The title pretty much says it all -- I'm wondering if the set of functions from $\mathbb{R}^n$ to itself, $^{\mathbb{R}^n}\mathbb{R}^n$, is isomorphic to $(^{\mathbb{R}^n}\mathbb{R})^n$, the cartesian product of $^{\mathbb{R}^n}\mathbb{R}$ with itself $n$ times.

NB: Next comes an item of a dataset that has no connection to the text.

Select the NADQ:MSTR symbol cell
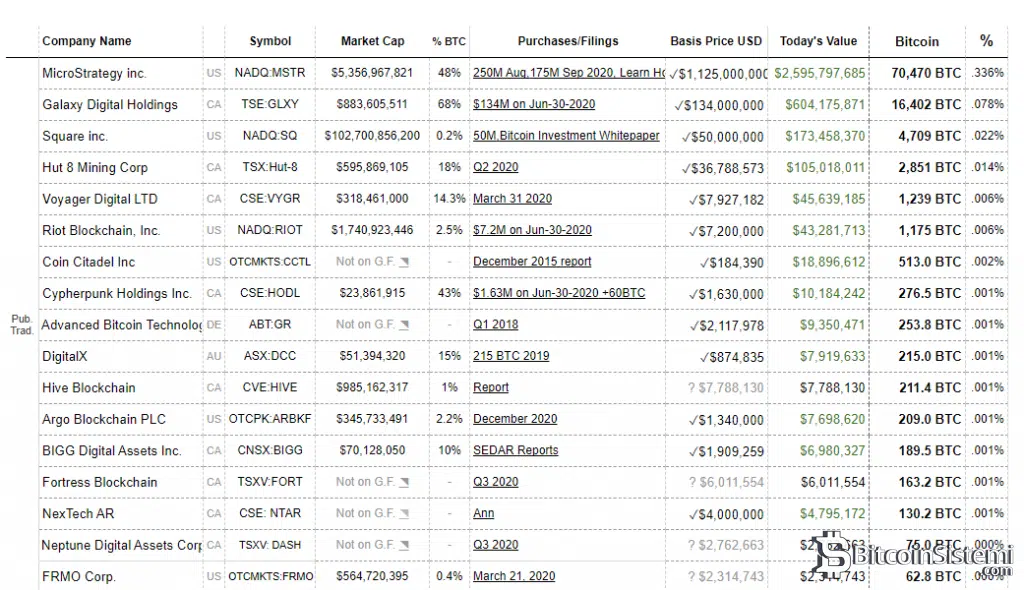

The motivating example here is in vector calculus, where (for example) we may view the function $\mathcal{V}:\mathbb{R}^2\rightarrow\mathbb{R}^2$ defined by $$\mathcal{V}(x,y)=\begin{bmatrix} x^2y^2 \\ e^xe^y \end{bmatrix}$$ as two functions $f:\mathbb{R}^2\rightarrow\mathbb{R}$ and $g:\mathbb{R}^2\rightarrow\mathbb{R}$ with $f(x,y)=x^2y^2$ and $g(x,y)=e^xe^y$. It seems to me that we could very naturally define operations like $\nabla\circ$,$\nabla\times$ and so on with relative ease in $(^{\mathbb{R}^2}\mathbb{R})^2$ as coordinate wise operations. Is this a well established relationship, and if so are there any texts that exploit this relationship to treat vector calculus like 'iterated multivariate calculus'?
More generally, $$^X(Y^n)\cong\left(^XY\right)^n$$
Define $[n]=\{1,2,\dots,n\}$. Then: $Y^n\cong {}^{[n]}Y$ and the result follows from the general rule:
$$^X\left({}^YZ\right)\cong {}^{X\times Y}Z\equiv {}^Y\left({}^XZ\right)$$